TASK DIRECTIONS: Find every line of the records that has "agent" and return it.

ENTRIES SHOWN:

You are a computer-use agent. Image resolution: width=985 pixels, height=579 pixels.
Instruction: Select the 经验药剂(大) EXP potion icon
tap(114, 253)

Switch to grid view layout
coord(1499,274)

---

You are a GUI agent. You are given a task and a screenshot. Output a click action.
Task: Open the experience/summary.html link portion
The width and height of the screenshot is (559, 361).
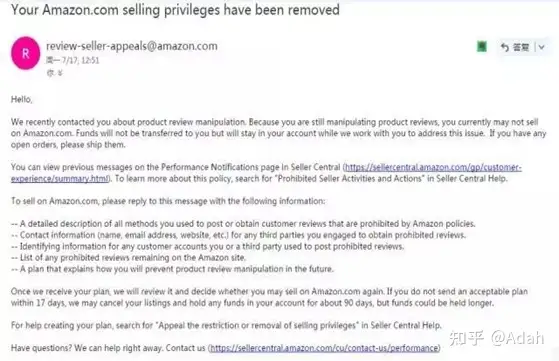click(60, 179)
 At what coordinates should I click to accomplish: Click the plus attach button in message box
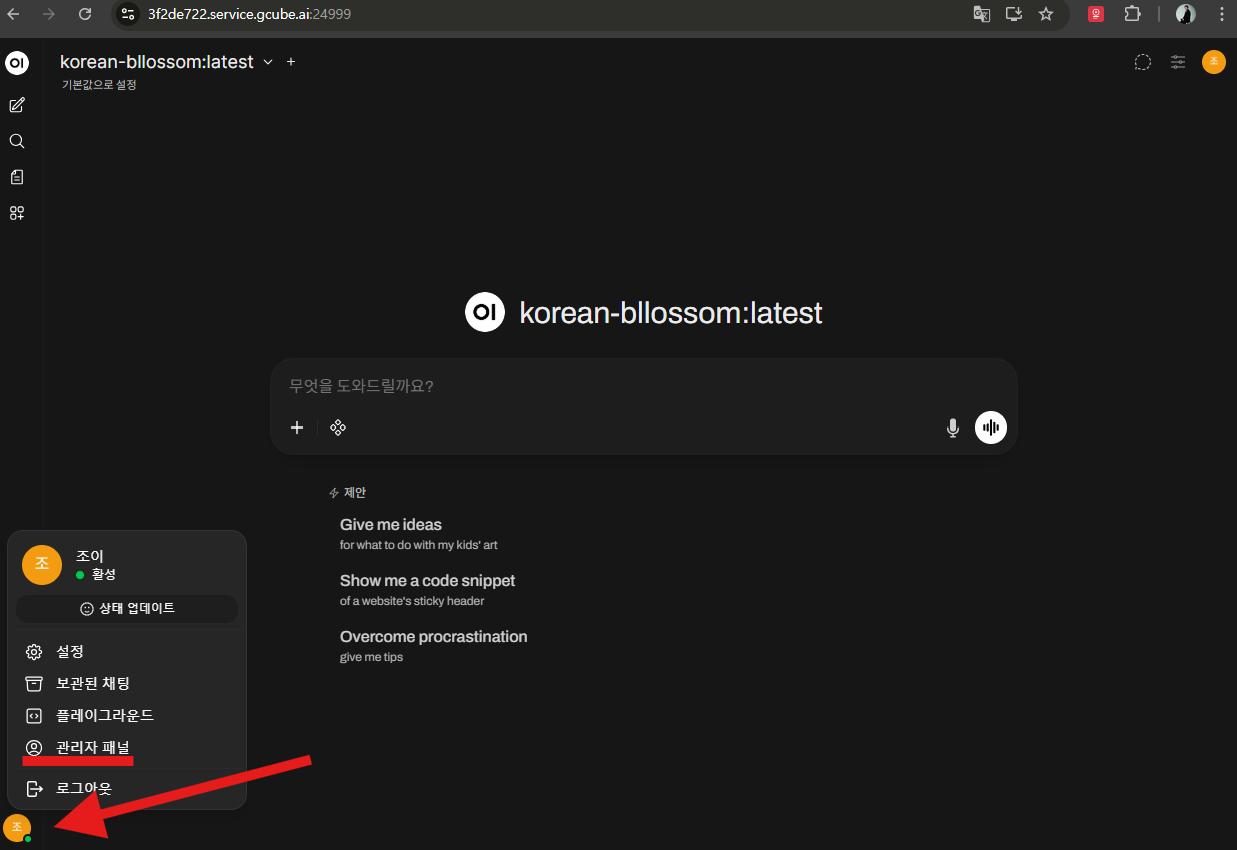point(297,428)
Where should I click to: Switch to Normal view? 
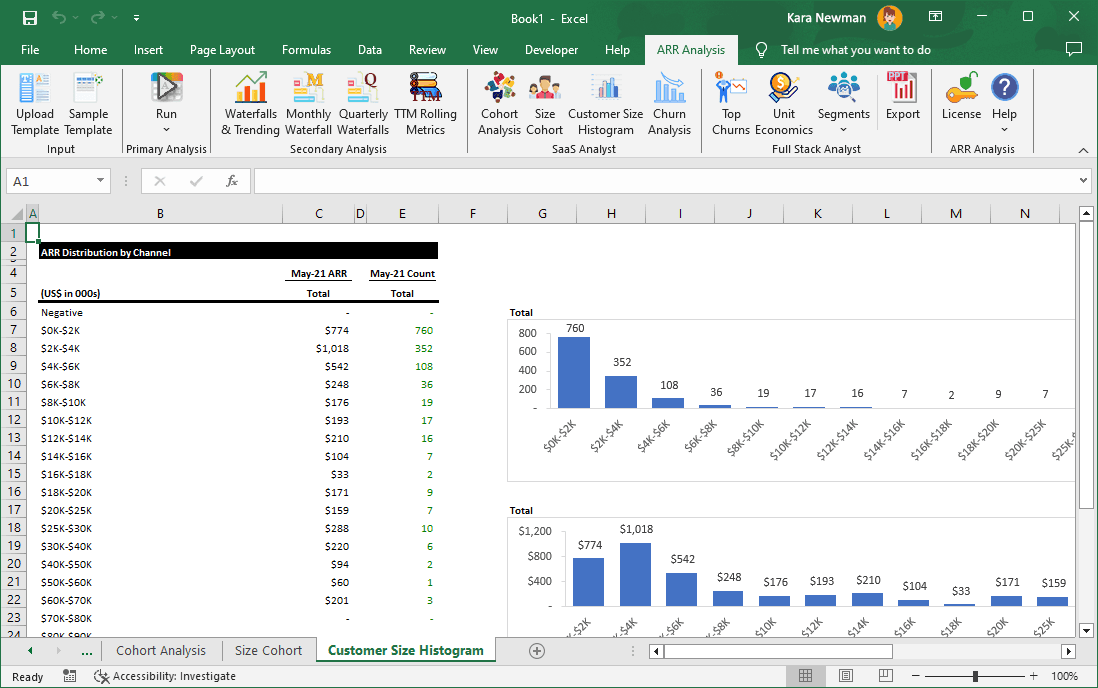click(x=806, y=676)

---

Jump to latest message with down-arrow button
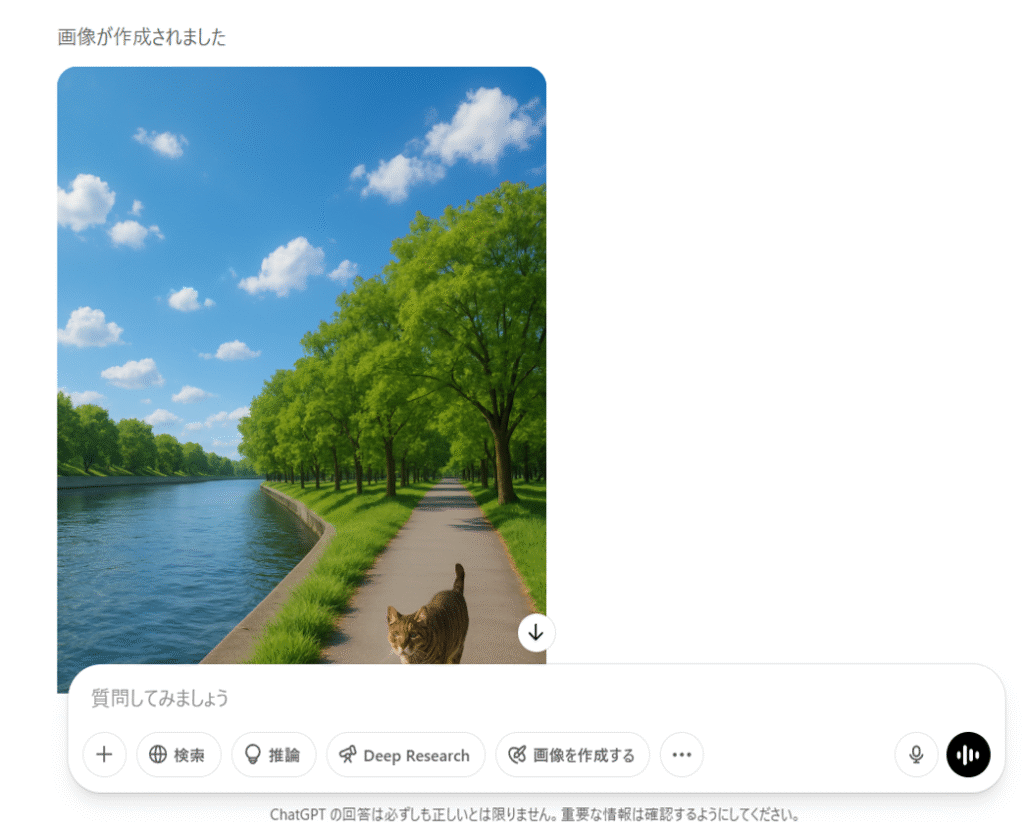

RESULT FOR THIS EXERCISE:
You are a computer-use agent. Image resolution: width=985 pixels, height=579 pixels.
You are a GUI agent. You are given a task and a screenshot. Output a click action.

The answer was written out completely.